Zen in the City: Rachel’s journey with Yoga

Recently, my friend Brooke encouraged me to go back to the life of yoga. After a long break  away from the matt, I had zero confidence in going back to practicing.  She recently received a certificate to teach yoga after years working in the trading space. Knowing very little, Brooke explained to me the difference between certain kinds of yoga while making me realize that I’ve been practicing Hatha for all those years (without even knowing what it was). For those who are not aware what kind of Yoga they practice, here’s a diagram that can give you an idea 🙂
yogaxlI have always loved yoga growing up while realizing that my culture practices similar(ish) movements when performing prayers . There are many kinds of Yoga and in today’s world yogis have been experimenting with modern techniques. I’ve just started going back to Yoga and met the ever so gentle and peaceful Ms. Rachel Janssen. She wasn’t always a yoga teacher- Rachel enjoyed working in the Art space and only embraced the practice recently.  I thought it would be nice to talk to Rachel about Chicago and Yoga, seeing that the scene is very much booming out here.

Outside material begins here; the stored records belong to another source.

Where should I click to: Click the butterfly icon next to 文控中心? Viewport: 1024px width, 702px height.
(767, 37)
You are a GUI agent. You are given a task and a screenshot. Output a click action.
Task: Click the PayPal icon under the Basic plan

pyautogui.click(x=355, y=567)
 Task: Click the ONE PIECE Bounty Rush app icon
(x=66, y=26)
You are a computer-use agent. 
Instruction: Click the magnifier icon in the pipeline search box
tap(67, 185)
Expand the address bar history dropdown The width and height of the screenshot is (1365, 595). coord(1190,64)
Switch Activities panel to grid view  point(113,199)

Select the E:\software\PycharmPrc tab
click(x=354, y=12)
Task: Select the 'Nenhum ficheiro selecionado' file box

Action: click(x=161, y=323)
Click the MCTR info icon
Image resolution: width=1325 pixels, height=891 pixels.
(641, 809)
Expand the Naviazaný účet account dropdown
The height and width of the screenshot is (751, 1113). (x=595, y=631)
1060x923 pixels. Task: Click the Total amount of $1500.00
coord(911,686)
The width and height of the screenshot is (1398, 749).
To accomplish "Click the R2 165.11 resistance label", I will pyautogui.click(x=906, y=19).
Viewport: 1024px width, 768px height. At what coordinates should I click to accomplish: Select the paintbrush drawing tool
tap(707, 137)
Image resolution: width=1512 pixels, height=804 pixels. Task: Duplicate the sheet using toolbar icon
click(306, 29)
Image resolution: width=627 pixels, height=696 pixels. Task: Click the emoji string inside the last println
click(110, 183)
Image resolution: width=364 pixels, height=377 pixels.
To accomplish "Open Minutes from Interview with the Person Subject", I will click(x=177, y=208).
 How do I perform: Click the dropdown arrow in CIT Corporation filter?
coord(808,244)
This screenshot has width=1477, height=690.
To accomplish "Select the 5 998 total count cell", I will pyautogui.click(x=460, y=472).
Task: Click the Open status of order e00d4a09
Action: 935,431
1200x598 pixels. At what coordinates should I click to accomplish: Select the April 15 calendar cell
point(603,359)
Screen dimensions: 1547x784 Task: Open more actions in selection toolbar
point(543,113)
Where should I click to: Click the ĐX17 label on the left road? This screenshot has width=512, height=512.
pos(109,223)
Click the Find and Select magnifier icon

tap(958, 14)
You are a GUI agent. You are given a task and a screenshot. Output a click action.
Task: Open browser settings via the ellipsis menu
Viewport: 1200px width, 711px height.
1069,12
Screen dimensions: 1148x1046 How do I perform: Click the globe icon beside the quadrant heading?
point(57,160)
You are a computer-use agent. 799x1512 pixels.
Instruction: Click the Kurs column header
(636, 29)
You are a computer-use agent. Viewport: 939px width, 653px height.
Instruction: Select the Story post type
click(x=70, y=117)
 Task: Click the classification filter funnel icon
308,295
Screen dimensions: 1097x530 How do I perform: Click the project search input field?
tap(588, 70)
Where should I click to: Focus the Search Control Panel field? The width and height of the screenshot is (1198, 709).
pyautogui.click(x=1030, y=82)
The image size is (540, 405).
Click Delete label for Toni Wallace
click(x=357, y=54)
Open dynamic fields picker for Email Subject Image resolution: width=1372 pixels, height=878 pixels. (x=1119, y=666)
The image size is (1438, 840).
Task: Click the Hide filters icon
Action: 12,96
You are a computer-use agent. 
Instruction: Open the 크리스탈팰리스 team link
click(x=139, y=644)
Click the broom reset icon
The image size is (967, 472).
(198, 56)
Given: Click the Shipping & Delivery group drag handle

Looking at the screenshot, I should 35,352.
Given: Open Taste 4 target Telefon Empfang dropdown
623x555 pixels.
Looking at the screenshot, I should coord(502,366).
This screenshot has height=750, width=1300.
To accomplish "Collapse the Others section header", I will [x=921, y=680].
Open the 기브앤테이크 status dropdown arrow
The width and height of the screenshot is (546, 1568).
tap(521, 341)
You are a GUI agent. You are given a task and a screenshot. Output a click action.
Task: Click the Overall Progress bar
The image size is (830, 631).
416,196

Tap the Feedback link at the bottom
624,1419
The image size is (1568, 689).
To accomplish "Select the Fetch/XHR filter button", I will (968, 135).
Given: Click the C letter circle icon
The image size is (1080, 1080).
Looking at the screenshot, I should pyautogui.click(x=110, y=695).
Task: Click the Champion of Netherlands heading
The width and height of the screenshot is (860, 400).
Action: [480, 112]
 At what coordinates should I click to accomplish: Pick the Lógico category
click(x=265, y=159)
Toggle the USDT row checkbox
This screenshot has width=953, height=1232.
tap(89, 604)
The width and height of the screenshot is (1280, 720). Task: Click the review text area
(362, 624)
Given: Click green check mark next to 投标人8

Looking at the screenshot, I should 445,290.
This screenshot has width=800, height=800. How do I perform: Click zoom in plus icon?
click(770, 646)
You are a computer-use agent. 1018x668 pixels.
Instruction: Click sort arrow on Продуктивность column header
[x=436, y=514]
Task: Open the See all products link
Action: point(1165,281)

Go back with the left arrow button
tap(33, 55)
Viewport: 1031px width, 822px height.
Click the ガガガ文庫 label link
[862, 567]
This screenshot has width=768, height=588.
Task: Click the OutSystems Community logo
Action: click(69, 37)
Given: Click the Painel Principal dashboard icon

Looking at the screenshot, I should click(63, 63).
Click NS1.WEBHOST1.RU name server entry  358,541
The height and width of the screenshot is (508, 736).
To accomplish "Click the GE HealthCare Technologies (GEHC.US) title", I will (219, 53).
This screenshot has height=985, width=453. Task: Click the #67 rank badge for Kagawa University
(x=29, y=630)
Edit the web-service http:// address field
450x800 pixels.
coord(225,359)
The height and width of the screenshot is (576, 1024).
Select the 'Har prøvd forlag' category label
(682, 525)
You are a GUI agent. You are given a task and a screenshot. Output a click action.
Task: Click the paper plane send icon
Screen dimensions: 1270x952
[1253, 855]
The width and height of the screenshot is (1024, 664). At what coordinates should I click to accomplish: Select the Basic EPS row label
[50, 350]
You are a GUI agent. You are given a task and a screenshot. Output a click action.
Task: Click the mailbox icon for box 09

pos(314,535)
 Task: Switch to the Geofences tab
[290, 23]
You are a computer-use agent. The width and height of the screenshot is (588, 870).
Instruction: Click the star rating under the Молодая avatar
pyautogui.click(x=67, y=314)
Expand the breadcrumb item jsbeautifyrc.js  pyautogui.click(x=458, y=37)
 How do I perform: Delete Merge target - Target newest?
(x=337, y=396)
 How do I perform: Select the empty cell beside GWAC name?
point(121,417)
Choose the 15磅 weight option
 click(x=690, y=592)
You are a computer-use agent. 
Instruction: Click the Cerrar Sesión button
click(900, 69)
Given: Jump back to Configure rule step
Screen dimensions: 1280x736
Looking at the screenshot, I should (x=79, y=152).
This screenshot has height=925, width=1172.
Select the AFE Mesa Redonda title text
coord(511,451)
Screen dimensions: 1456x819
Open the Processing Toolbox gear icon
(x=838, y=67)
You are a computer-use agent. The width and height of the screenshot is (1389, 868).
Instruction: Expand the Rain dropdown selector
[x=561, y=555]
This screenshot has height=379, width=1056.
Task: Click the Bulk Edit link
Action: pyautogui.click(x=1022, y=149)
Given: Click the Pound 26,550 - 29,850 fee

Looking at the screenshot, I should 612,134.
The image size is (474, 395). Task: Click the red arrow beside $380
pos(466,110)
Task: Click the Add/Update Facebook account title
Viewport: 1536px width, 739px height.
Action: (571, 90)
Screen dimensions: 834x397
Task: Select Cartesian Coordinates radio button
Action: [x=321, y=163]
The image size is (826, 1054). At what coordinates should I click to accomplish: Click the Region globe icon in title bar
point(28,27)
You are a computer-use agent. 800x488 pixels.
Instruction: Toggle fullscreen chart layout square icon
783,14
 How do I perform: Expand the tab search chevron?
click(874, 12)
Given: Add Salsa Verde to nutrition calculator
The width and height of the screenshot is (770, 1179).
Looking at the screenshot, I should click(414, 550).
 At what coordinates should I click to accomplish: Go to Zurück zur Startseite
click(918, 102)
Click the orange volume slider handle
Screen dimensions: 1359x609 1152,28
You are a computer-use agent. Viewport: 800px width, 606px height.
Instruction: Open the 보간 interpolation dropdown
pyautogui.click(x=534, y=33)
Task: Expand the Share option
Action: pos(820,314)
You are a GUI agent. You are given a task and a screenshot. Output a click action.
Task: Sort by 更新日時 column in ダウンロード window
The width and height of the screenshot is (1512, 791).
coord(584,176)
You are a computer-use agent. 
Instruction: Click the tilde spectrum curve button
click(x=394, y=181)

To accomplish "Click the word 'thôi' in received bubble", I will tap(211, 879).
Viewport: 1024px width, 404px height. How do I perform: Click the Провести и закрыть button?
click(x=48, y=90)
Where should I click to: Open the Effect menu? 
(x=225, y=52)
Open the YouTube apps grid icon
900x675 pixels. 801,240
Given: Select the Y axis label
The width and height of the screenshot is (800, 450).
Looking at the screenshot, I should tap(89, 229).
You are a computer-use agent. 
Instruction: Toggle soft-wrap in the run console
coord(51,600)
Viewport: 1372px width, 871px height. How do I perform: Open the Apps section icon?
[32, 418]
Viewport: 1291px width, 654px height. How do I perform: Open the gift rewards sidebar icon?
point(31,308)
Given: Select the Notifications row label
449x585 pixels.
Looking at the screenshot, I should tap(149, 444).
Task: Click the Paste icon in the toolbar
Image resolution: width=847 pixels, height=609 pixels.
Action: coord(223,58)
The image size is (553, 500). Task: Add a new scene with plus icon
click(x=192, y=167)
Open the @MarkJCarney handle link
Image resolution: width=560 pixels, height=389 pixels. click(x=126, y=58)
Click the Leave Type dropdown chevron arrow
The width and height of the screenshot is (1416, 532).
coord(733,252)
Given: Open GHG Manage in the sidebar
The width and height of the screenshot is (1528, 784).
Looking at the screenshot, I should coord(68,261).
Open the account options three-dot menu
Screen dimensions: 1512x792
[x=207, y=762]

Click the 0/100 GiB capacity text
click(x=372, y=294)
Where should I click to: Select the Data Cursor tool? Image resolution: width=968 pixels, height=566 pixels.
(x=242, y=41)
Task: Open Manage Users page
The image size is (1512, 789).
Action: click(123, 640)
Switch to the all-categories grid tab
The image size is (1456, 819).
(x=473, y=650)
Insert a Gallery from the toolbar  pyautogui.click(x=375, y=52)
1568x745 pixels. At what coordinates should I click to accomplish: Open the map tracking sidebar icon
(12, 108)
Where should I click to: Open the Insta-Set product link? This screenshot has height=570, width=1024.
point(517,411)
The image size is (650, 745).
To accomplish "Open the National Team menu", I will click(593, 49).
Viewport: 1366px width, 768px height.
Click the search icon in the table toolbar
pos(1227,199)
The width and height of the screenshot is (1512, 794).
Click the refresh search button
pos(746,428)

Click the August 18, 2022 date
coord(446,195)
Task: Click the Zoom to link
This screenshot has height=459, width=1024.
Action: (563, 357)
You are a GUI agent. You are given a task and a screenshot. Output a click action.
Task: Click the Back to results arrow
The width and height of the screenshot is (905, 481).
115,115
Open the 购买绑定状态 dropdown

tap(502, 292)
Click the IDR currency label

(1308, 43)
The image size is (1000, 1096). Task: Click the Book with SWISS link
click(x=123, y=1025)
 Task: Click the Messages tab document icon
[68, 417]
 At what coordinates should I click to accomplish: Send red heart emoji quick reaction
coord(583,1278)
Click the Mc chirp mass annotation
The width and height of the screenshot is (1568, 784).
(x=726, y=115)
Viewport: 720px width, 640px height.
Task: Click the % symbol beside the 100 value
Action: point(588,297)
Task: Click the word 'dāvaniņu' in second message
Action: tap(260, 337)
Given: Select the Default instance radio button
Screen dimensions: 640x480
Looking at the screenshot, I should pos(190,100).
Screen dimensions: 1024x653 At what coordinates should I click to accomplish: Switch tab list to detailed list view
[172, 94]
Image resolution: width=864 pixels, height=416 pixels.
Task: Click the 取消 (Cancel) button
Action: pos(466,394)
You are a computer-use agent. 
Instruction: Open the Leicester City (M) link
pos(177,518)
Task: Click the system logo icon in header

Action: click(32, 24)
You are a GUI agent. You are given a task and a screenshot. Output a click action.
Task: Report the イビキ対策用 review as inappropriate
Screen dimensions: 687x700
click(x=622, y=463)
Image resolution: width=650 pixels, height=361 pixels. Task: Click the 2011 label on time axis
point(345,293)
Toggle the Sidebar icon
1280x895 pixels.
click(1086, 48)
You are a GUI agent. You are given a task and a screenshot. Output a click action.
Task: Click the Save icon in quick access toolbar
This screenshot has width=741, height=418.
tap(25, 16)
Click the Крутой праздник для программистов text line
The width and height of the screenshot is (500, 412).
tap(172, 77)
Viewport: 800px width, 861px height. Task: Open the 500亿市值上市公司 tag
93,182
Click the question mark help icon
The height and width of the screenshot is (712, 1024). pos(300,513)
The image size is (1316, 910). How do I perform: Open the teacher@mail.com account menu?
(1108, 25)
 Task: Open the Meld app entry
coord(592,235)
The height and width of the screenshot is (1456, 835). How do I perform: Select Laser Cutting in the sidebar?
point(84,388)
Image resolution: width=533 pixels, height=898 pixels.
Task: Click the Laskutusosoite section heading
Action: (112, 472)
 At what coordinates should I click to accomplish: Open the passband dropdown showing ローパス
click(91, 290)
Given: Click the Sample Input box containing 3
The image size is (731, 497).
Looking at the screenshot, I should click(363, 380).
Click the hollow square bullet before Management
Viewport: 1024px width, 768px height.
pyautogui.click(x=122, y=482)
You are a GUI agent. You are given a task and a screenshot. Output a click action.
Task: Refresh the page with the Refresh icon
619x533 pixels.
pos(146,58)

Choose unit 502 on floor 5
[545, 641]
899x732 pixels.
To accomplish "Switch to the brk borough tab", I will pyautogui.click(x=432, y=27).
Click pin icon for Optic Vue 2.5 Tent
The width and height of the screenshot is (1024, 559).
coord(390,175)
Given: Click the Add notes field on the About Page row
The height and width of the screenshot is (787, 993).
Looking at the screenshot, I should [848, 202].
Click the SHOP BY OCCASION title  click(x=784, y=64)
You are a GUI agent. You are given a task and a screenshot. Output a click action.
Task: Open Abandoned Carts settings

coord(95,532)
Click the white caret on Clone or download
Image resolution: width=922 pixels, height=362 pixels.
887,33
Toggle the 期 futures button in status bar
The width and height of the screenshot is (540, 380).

Rachel grew up in Naperville, a suburb of Chicago. She is proud to have had a wonderful, happy childhood, ‘In my neighborhood, all the families’ backyards backed up to one another. No one had fences around their yards. All of the kids were relatively the same age, so I spent most of my childhood outside, running in packs with other little kids from swingset to swingset. I would get up in the morning, head outside, and wouldn’t come back in until the sun went down. Besides running around outside, I delved into any creative craft projects I could find, and I danced for ten years.’  I asked Rachel who her role models were, ‘My parents are my role models.’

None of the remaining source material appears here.